Yoga instructor Marsha Cooper (left) instructs her class of seniors at the Emeritus College on Second Street on Thursday afternoon. Cooper's yoga class will be shut down after next week. (photo by Brandon Wise)

SMC — Natalie Lewis can’t believe that at 78 years old she is able to do a handstand.

She gained the strength and flexibility to accomplish the feat in a yoga class at Santa Monica’s Emeritus College; a class she has taken for 10 years and said she could not have done it without her teacher, Marsha Cooper.

“There’s alternatives, but I love that class because she teaches traditional poses, and some poses are stretches that are phenomenal for an older person,” Lewis said.

But come Saturday, the last day of the summer session at Emeritus, Cooper’s section of the yoga class will no longer be offered.

With public colleges across California scrambling to compensate for state budget cuts, an unlikely demographic in Santa Monica has been caught in the crossfire — senior citizens.

“A lot of people are really heartbroken,” Lewis said.

As administrators at Santa Monica College, which runs Emeritus, planned its fall schedule earlier in June, it cut 3 percent of all offerings to account for decreases in state funding. Those cuts included four classes at its senior citizen program. Last fiscal year, SMC’s budget was $341.4 million.

“The college doesn’t want to make cuts at all,” said Katharine Muller, dean of external affairs for SMC. “In tight budget times, everybody wants it to be something else. The cuts made are not an indictment of value. Making cuts is not easy, and the decision is not made lightly.”

The ratio of cuts from Emeritus amounts to the same as SMC’s credit program, Muller said. Two sections of yoga, one section of tai chi and one section of aerobics were cut from Emeritus’ fall schedule.

Emeritus received a $1.038 million donation in March from the estate of Zelda Herman, a former student who died in May of 2009. Some who have been affected by the decrease in class offerings said they think the money should go toward paying salaries to avoid cuts, but Muller said the money has been put in the endowment, called the Santa Monica College Foundation.

“You can’t subsidize salaries with foundation money,” she said.

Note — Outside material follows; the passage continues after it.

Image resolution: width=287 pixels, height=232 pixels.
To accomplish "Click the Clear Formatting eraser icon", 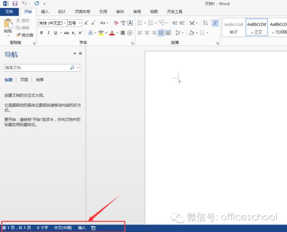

The professors at Emeritus are never guaranteed their class will be coming back, as they are part-time and adjunct faculty hired on a semester-to-semester basis, Muller said. They have not technically been laid-off, as that term does not apply to part-time or adjunct faculty.

Still, Cooper, the yoga instructor, said she does not understand why part-time and adjunct faculty are not protected from cuts when they are members of the SMC union, Santa Monica College Faculty Association.

With 60 students, Cooper said her class is one of the most popular at Emeritus. When her students found out her class was cut, they wanted to “create havoc” and went to talk the dean of Emeritus, Ron Furuyama, out of the cuts, but were not able to meet with him. The students also created a petition, but Cooper said she does not think anything will come of it.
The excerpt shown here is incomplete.